** Opening Records provided block **

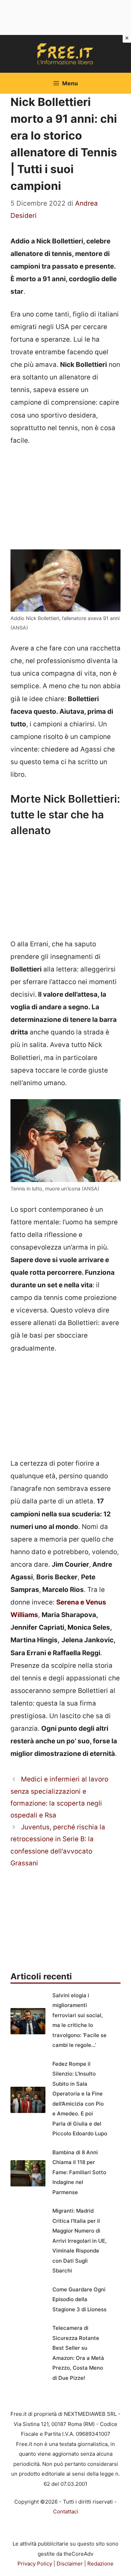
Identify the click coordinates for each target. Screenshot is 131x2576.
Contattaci (65, 2511)
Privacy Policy (34, 2563)
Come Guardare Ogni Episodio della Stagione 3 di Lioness (79, 2299)
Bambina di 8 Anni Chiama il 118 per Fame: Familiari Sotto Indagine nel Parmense (79, 2172)
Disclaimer (70, 2563)
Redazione (100, 2563)
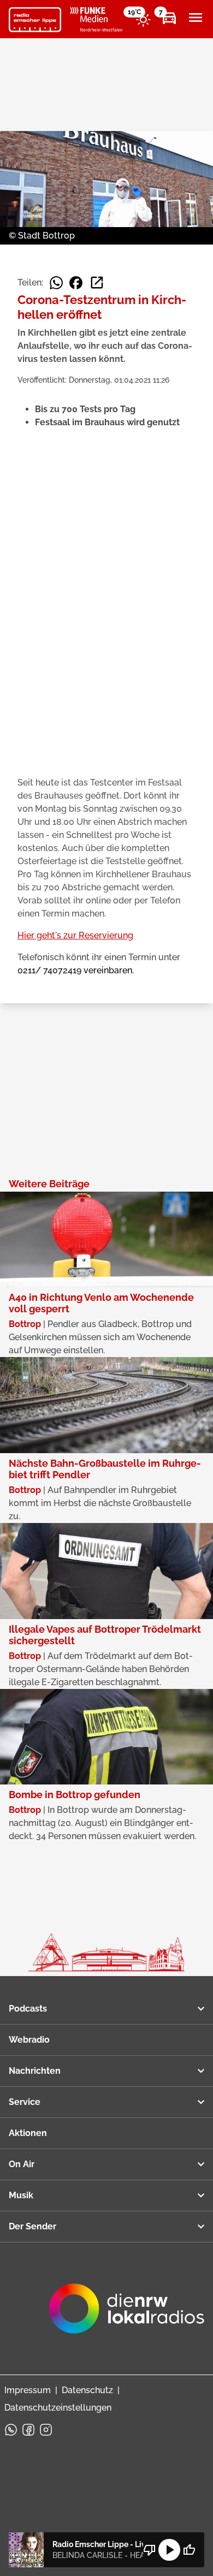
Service (24, 2102)
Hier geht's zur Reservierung (75, 935)
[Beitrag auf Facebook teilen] (75, 282)
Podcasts (28, 2008)
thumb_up (189, 2549)
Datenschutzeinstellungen (57, 2407)
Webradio (29, 2039)
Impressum (27, 2390)
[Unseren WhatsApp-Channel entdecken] (10, 2429)
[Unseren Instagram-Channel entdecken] (45, 2429)
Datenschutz (87, 2390)
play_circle (169, 2550)
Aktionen (28, 2133)
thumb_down (149, 2549)
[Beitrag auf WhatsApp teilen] (56, 282)
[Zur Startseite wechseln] (35, 19)
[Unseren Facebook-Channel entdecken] (28, 2429)
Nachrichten (35, 2071)
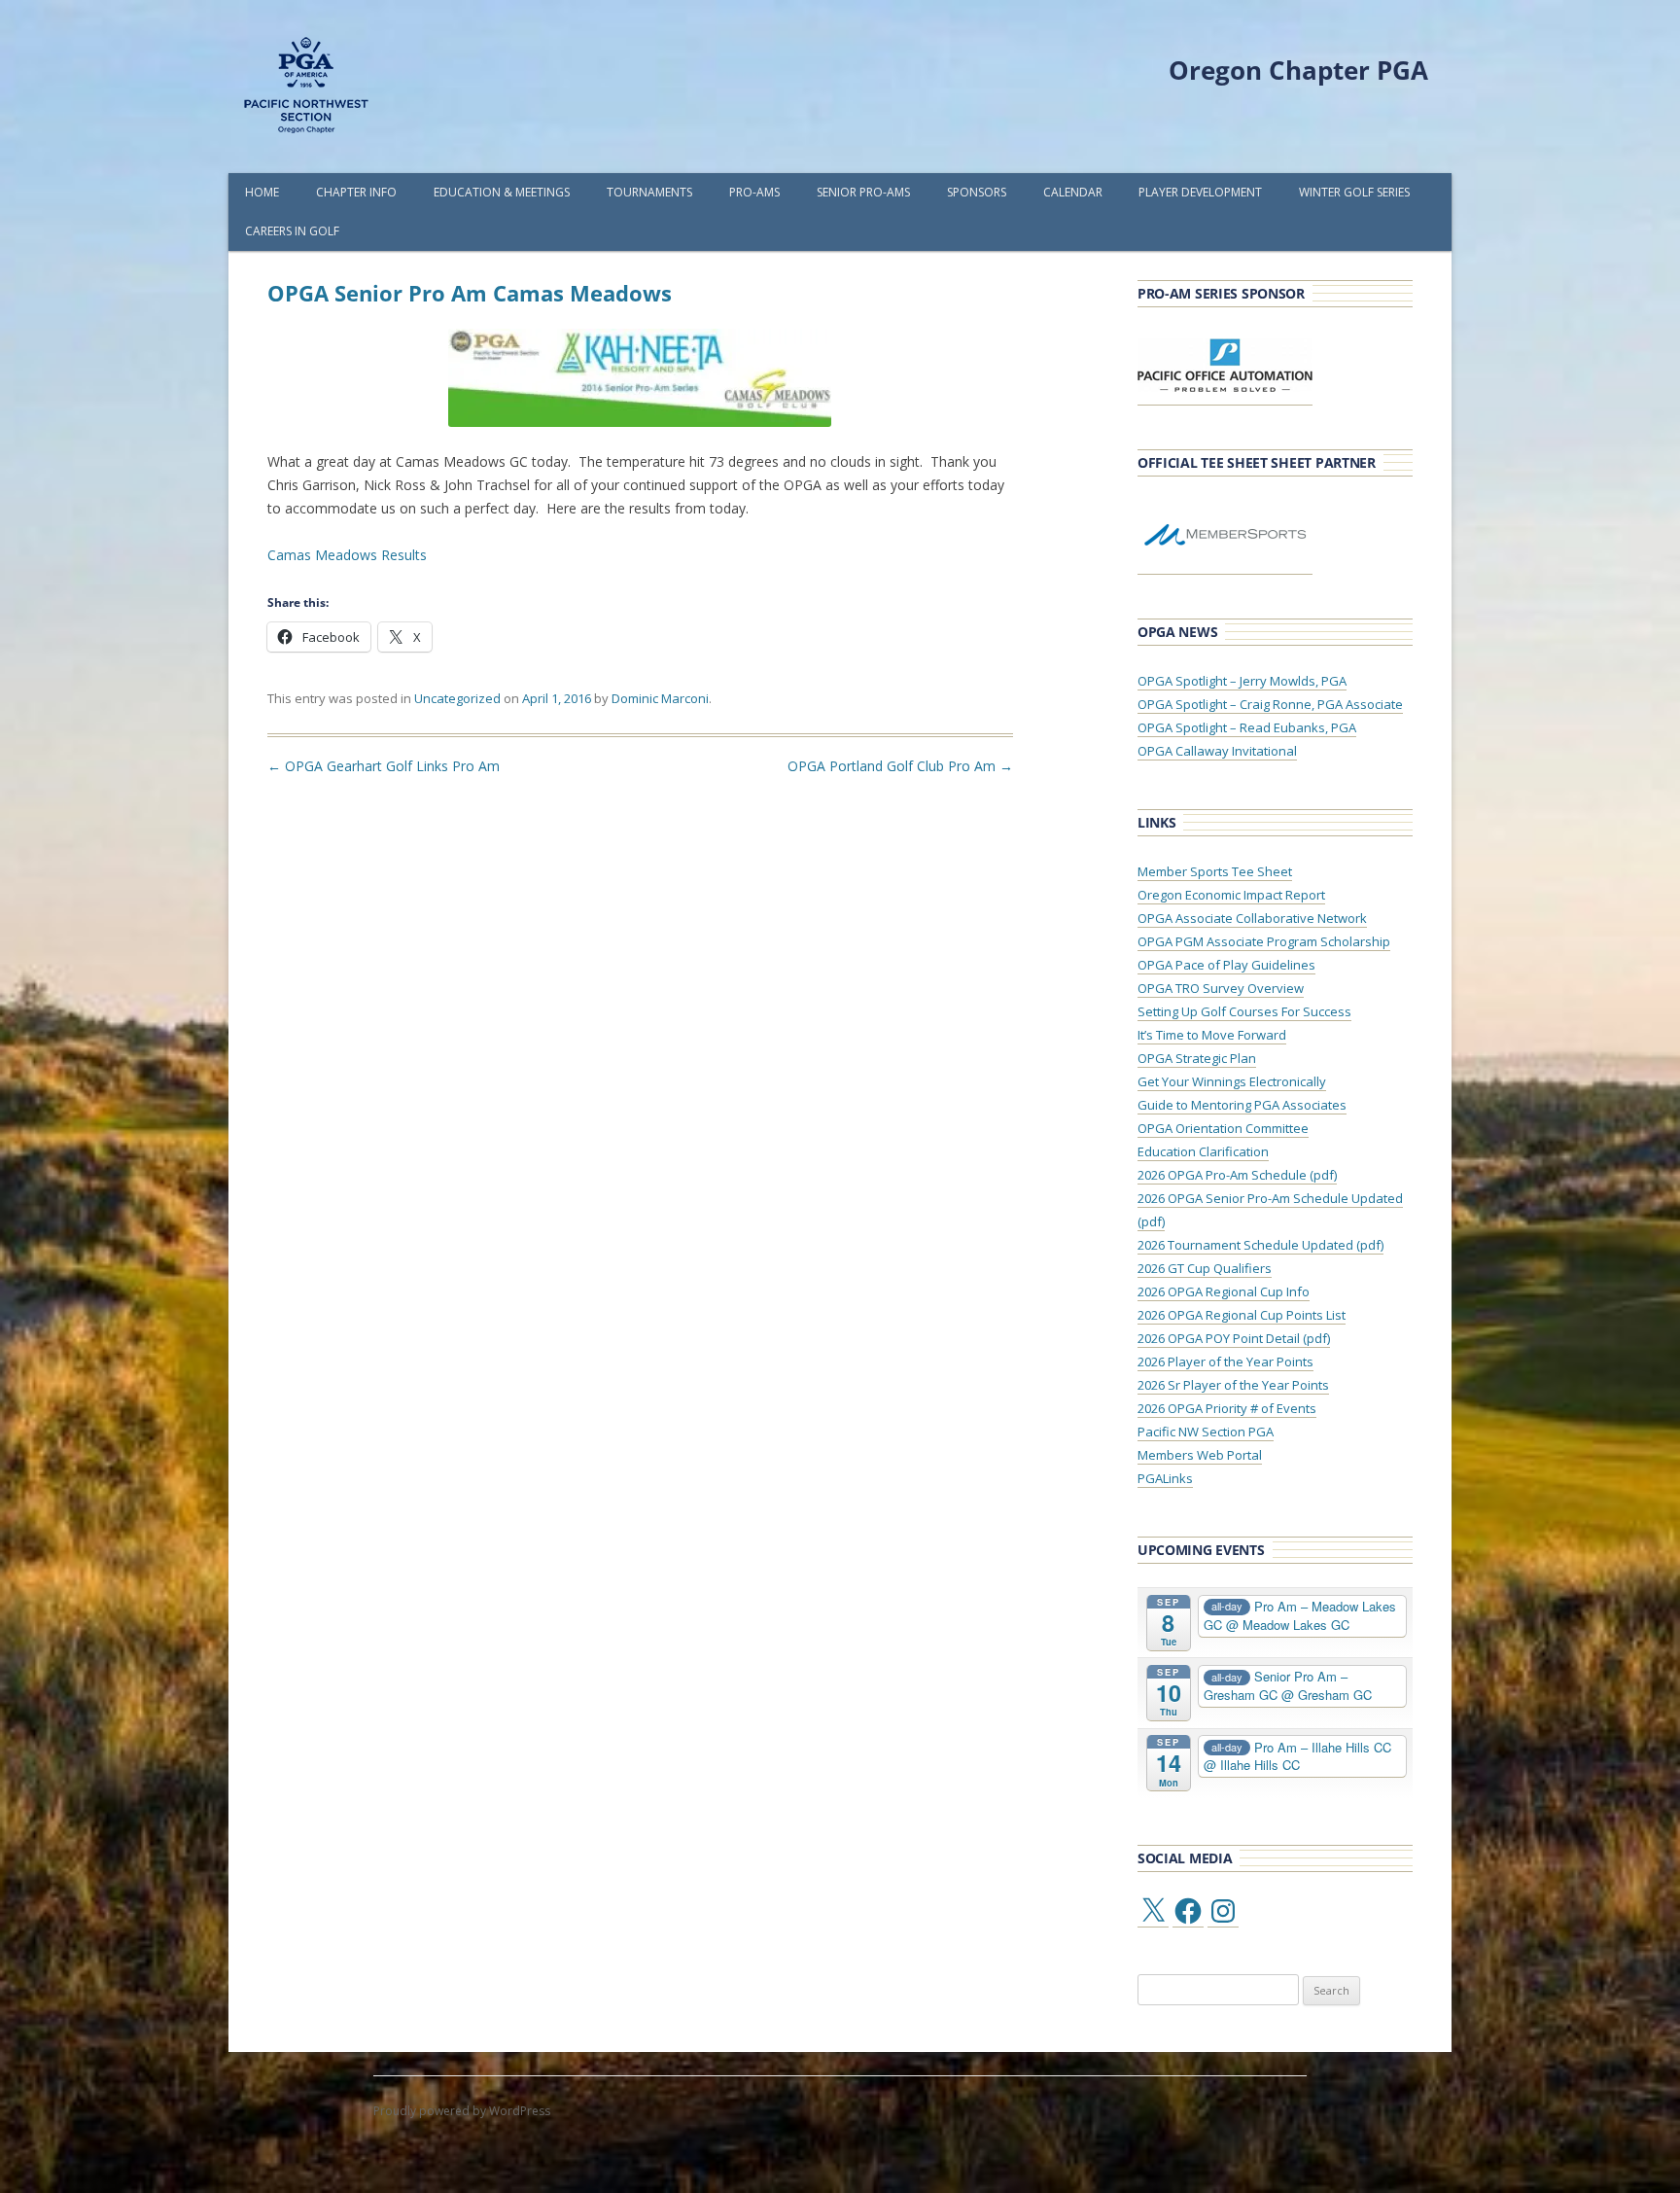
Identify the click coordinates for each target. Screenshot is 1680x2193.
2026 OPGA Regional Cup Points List (1242, 1315)
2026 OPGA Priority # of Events (1227, 1408)
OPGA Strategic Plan (1197, 1058)
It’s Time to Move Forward (1212, 1034)
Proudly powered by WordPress (461, 2111)
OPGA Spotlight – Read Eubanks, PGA (1247, 727)
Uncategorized (457, 698)
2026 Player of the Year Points (1225, 1361)
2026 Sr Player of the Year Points (1233, 1385)
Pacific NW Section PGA (1206, 1431)
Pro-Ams (754, 192)
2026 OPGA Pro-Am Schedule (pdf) (1237, 1175)
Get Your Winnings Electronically (1232, 1081)
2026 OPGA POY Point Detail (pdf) (1234, 1338)
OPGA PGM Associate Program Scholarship (1264, 941)
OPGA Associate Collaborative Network (1252, 918)
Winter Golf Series (1354, 192)
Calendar (1072, 192)
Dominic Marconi (660, 698)
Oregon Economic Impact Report (1231, 894)
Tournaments (649, 192)
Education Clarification (1203, 1151)
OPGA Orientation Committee (1223, 1128)
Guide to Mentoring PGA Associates (1242, 1105)
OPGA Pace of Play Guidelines (1226, 964)
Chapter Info (356, 192)
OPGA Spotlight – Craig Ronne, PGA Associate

** Closing Records provided block **

# Work request
With the images removed, give back every entry exactly as shown.

# Solution for this problem
Identify the click coordinates for each target. Screenshot is 131x2576.
Contattaci (65, 2511)
Privacy Policy (34, 2563)
Come Guardare Ogni Episodio della Stagione 3 di Lioness (79, 2299)
Bambina di 8 Anni Chiama il 118 per Fame: Familiari Sotto Indagine nel Parmense (79, 2172)
Disclaimer (70, 2563)
Redazione (100, 2563)
Service (24, 2102)
Hier geht's zur Reservierung (75, 935)
[Beitrag auf Facebook teilen] (75, 282)
Podcasts (28, 2008)
thumb_up (189, 2549)
Datenschutzeinstellungen (57, 2407)
Webradio (29, 2039)
Impressum (27, 2390)
[Unseren WhatsApp-Channel entdecken] (10, 2429)
[Unseren Instagram-Channel entdecken] (45, 2429)
Datenschutz (87, 2390)
play_circle (169, 2550)
Aktionen (28, 2133)
thumb_down (149, 2549)
[Beitrag auf WhatsApp teilen] (56, 282)
[Zur Startseite wechseln] (35, 19)
[Unseren Facebook-Channel entdecken] (28, 2429)
Nachrichten (35, 2071)
Identify the click coordinates for each target. Screenshot is 1680x2193.
2026 OPGA Regional Cup Points List (1242, 1315)
2026 OPGA Priority # of Events (1227, 1408)
OPGA Strategic Plan (1197, 1058)
It’s Time to Move Forward (1212, 1034)
Proudly powered by WordPress (461, 2111)
OPGA Spotlight – Read Eubanks, PGA (1247, 727)
Uncategorized (457, 698)
2026 Player of the Year Points (1225, 1361)
2026 Sr Player of the Year Points (1233, 1385)
Pacific NW Section PGA (1206, 1431)
Pro-Ams (754, 192)
2026 OPGA Pro-Am Schedule (pdf) (1237, 1175)
Get Your Winnings Electronically (1232, 1081)
2026 OPGA POY Point Detail (pdf) (1234, 1338)
OPGA PGM Associate Program Scholarship (1264, 941)
OPGA Associate Collaborative Network (1252, 918)
Winter Golf Series (1354, 192)
Calendar (1072, 192)
Dominic Marconi (660, 698)
Oregon Economic Impact Report (1231, 894)
Tournaments (649, 192)
Education Clarification (1203, 1151)
OPGA Orientation Committee (1223, 1128)
Guide to Mentoring PGA Associates (1242, 1105)
OPGA Pace of Play Guidelines (1226, 964)
Chapter Info (356, 192)
OPGA Spotlight – Craig Ronne, PGA Associate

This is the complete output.